As recruiters, the ultimate challenge lies in the unfortunate, but inherent, fact that a candidate’s current employer has typically had multiple years to create and develop relationships with the individual, and ‘make deposits’ of goodwill into the candidate’s psyche – regardless of the candidate’s feelings at the moment he or she decides to look externally. And as is only fair, most employers know full well that guilt can be a powerful tool, particularly when leveraged to ensure they are given the benefit of the doubt to ‘be a better place to work’ or ‘be a better boss.’ When that fails, there is always the promise of expanded responsibilities or an increase in title.  And after all, as the old saying goes, “better the devil you know, than the devil you don’t”.

Beyond digressing into the psychological profile of an executive-level candidate who would interview for months, in many cases, and accept an offer, only to remain in their current status quo, we can only ask one question: How do we keep this from happening?

In our experience, clients (with the assistance of their search partners) must now focus more than ever on forging bonds with candidates at an expedited pace and with comparatively few points of interaction.
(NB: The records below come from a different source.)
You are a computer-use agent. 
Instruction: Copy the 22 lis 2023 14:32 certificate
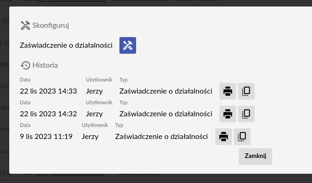(x=246, y=114)
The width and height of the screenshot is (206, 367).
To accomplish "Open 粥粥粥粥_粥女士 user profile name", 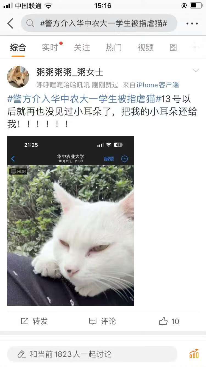I will [x=70, y=72].
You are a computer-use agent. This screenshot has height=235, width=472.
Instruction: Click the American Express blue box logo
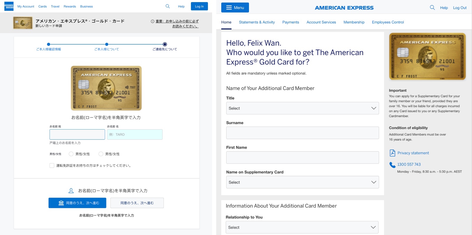[x=9, y=6]
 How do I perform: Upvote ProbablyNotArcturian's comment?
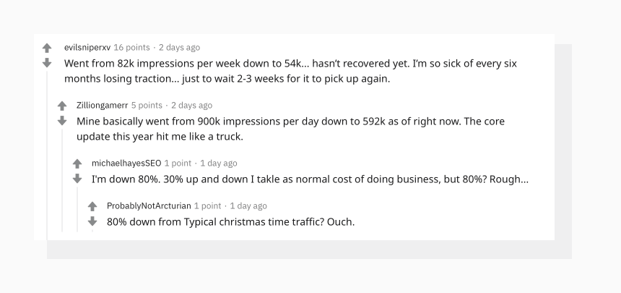[x=92, y=206]
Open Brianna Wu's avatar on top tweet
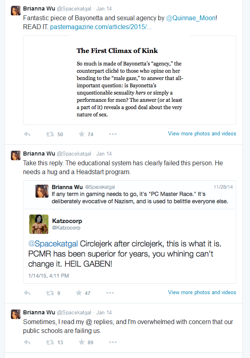 (x=16, y=11)
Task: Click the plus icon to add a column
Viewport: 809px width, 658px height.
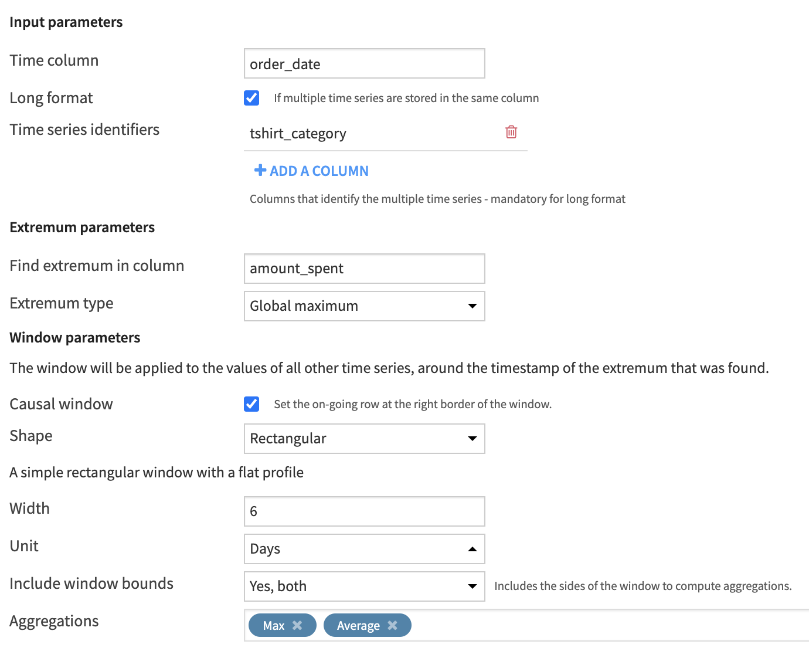Action: pyautogui.click(x=260, y=171)
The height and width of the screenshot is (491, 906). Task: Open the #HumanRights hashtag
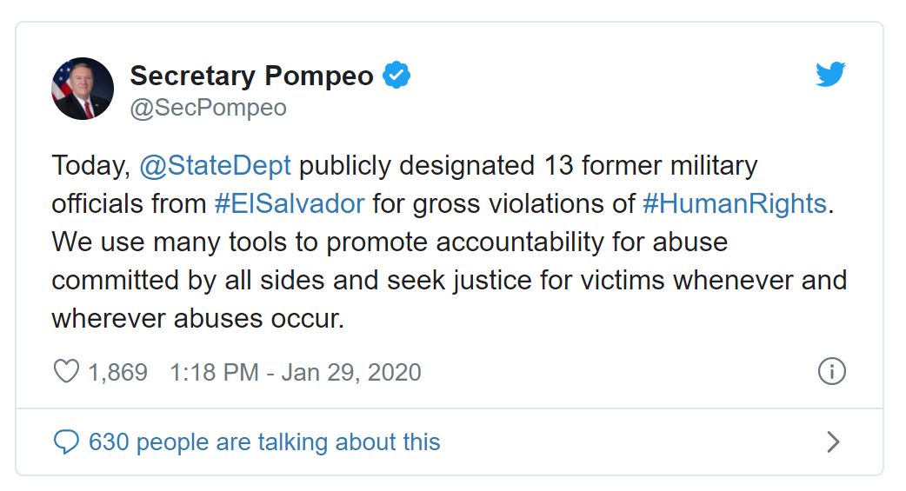coord(734,203)
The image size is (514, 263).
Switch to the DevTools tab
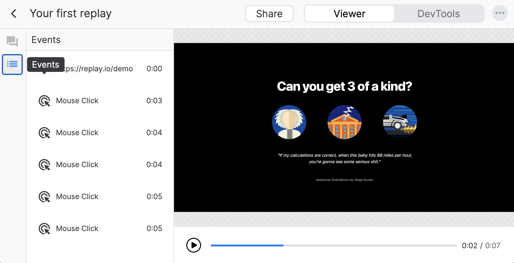tap(439, 14)
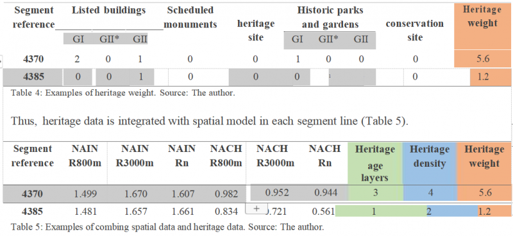
Task: Click the GII* subheader under Listed buildings
Action: (x=109, y=40)
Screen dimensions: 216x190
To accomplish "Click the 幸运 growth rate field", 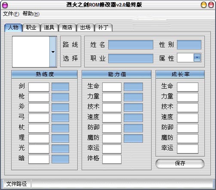I will (x=188, y=149).
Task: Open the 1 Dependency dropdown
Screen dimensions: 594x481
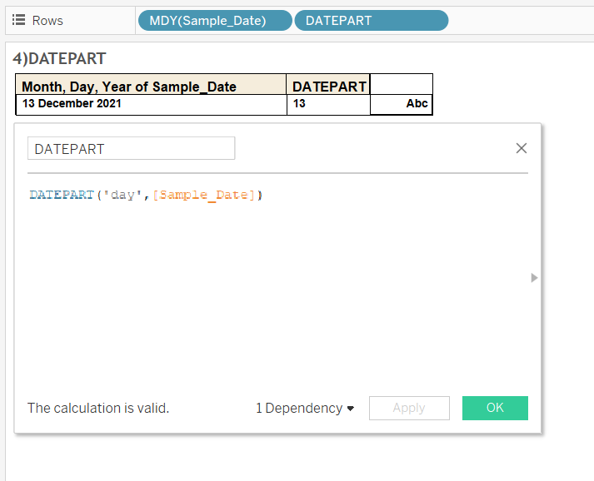Action: 305,408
The digitization of the recruitment process – the ubiquitous candidate portal, scheduling/coordinator bots, and a preference for email/texts rather than phone/video, to name a few – has decreased the number of human, personal interactions involved in getting a candidate from initial interest to their first day. Hiring managers are also busier than ever (that’s why they need more people, after all), and can feel it is the job of their HR/Recruiting colleagues to ensure a candidate is successfully brought across the transom.  Technology has made many aspects of recruiting faster and easier – but since when has the easy way been the best way?

This can make for a perfect storm of cognitive bias. Since the candidate is being contacted by several different individuals via several channels (usually predominantly email and text), and is saying all the right things, it can be easy for clients to assume that they are fully engaged, with continued strong interest and best intentions. But as we have increasingly seen, this can be the most treacherous period of the recruitment process: just as the candidate is moving past interviews (and frequent face-to-face interaction) and negotiating/accepting an offer, their in-person interaction with their prospective new company/boss/culture hits a trough, right when they should be most engaged.

Once an offer is accepted, both candidate and client are provided the idle-hands opportunity to assume the other party is doing exactly what they would hope, and can fall victim to the blissful ignorance of time and distance. While clients are reveling in the closing of their dream candidate and enjoying the peace of mind of knowing that help is on the way, candidates are frequently doing just the opposite – considering the realities of resignation, the unknowns of a new opportunity (or location), and reassessing the comfortable familiarity of their current environs.

We do not suggest that all, or even most, candidates reach this late a stage in the process without fully considering all aspects of the opportunity they are pursuing – most candidates are in earnest throughout the process, and reach the conclusion much the same. But in the midst of an overheating market for talent, and given a predilection for the fast, easy, digital approach to communication, we encourage all clients and relationships to be more ever-present than ever before. As interest grows in a candidate, the more lunches, coffees, dinners, and introductions to stakeholders internally, the more likely your candidate will be excited to pay back some of the deposits you and your firm have made in them.

It is far easier to provide a candidate with all the information they need to inform a career move than it is to ensure they’ve felt everything they need to feel confident about joining your team.  At the end of the day, people make decisions based on information and feelings, and neither can be discounted.